Plutarch. Plutarch's Lives, Vol. IV. Perrin, Bernadotte, translator. Cambridge, MA: Harvard University Press; London: William Heinemann Ltd., 1916.

And when the time had passed, and Marcius was at hand again with his entire force, they sent out another embassy to entreat him to moderate his wrath, withdraw the Volscian army from the country, and then make such proposals and settlements as he thought best for both nations; for the Romans would make no concessions through fear, but if he thought that the Volscians ought to obtain certain favours, all such would be granted them if they laid down their arms.

Marcius replied that, as general of the Volscians, he would make no answer to this, but as one who was still a citizen of Rome, he advised and exhorted them to adopt more moderate views of what justice required, and come to him in three days with a ratification of his previous demands; but if they should decide otherwise, they must know well that it was not safe for them to come walking into his camp again with empty phrases.

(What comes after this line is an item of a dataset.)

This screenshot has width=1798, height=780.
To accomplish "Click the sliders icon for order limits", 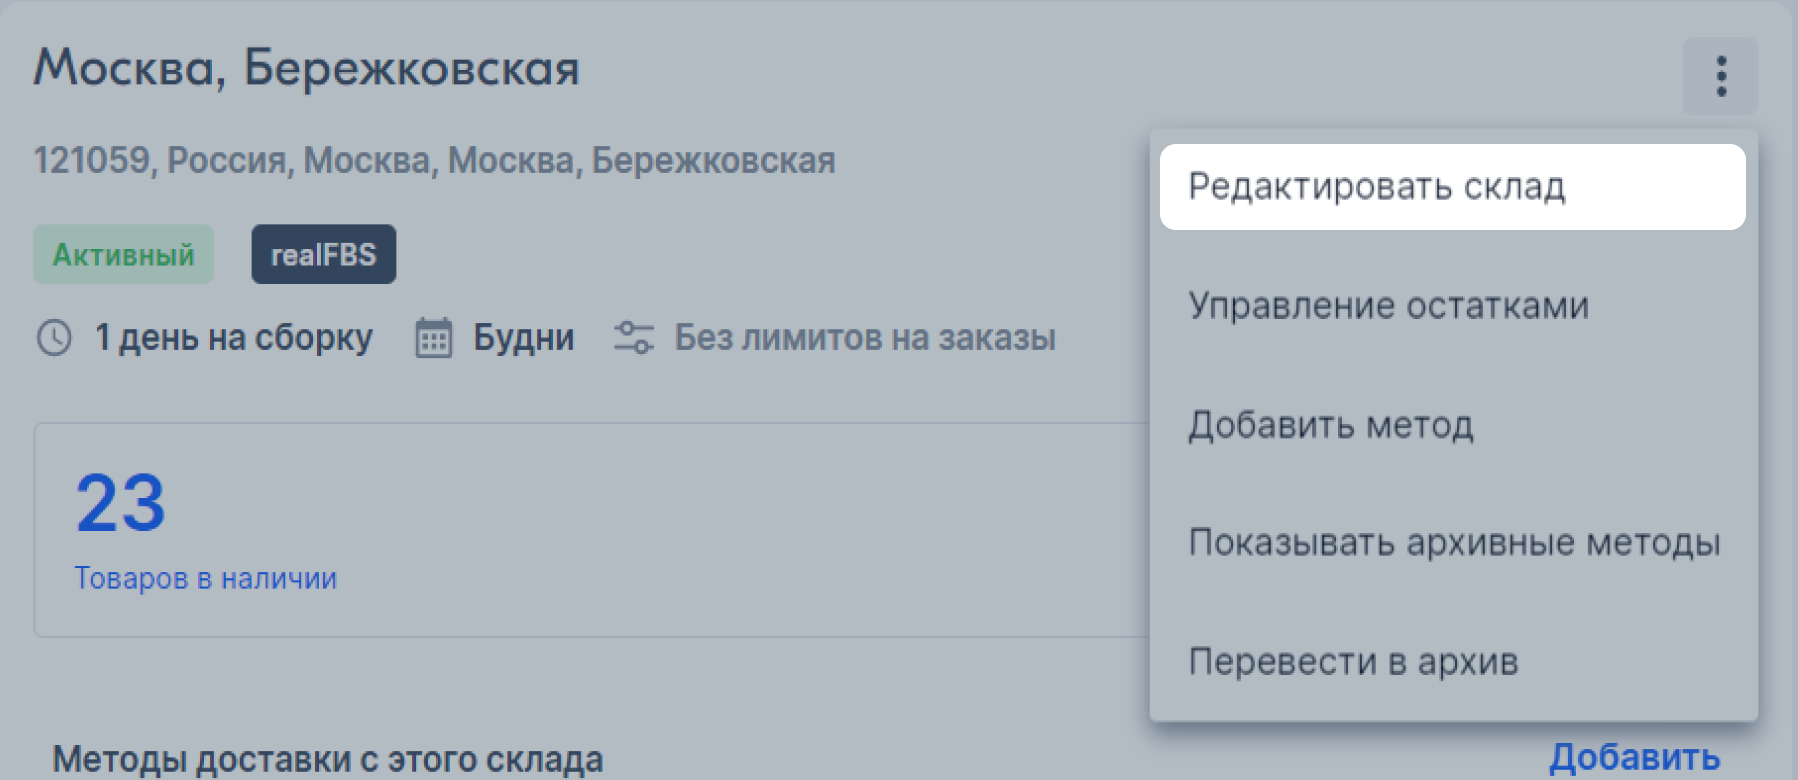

When the embassy had returned and the senate had heard its report, it was felt that the city was tossing on the billows of a great tempest, and therefore the last and sacred anchor was let down. A decree was passed that all the priests of the gods, and the celebrants or custodians of the mysteries, and those who practised the ancient and ancestral art of divination from the flight of birds,—that all these should go to Marcius, arrayed as was the custom of each in the performance of their sacred rites, and should urge him in the same manner as before to put a stop to the war, and then to confer with his fellow-citizens regarding the Volscians.